I had never previously thought of myself as an environmentalist. However, as I learned more about the dangers of chlorpyrifos, I knew that maximum profit for a select few using the pesticide was far less important than the livelihood of so many innocent citizens. I wanted to fight for this basic right for safety that was vulnerable because of chlorpyrifos.
Sadly, SB 301 failed to pass. I was extremely disappointed with the many politicians who both voted against the bill and claimed to have citizens’ best interest at heart. It seemed as if my effort was worthless. But it turns out that this was not the case.
On August 18th, the Environmental Protection Agency announced that the pesticide chlorpyrifos being applied on food products is banned in the United States. My voice, argument, and that of thousands of others’ advocating for the ban of chlorpyrifos bundled together made a noise and a case that the EPA and other federal agencies could not ignore any longer.
The level of impact that one individually makes is hard to assess. However, someone intending to do so always makes a level of difference, no matter how small in the grand scheme of things, and that is encouraging.
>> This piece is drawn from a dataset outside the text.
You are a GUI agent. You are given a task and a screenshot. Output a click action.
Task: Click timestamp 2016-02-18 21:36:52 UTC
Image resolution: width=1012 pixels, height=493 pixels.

The EU, California, Hawaii, New York, and Oregon have banned chlorpyrifos' application entirely, not only on food. Although the Environmental Protection Agency’s recent announcement is a triumph, more must be done to equal the status of these other bans in Connecticut and on a nationwide level. There are still so many ways that chlorpyrifos is used in the United States that have consequential implications.
If the argument to ban chlorpyrifos entirely resonates with you, please advocate on a state and federal level. Contact the politicians that represent you; donate to groups advocating for the ban of chlorpyrifos; go out in the field yourself. You can and will make a difference.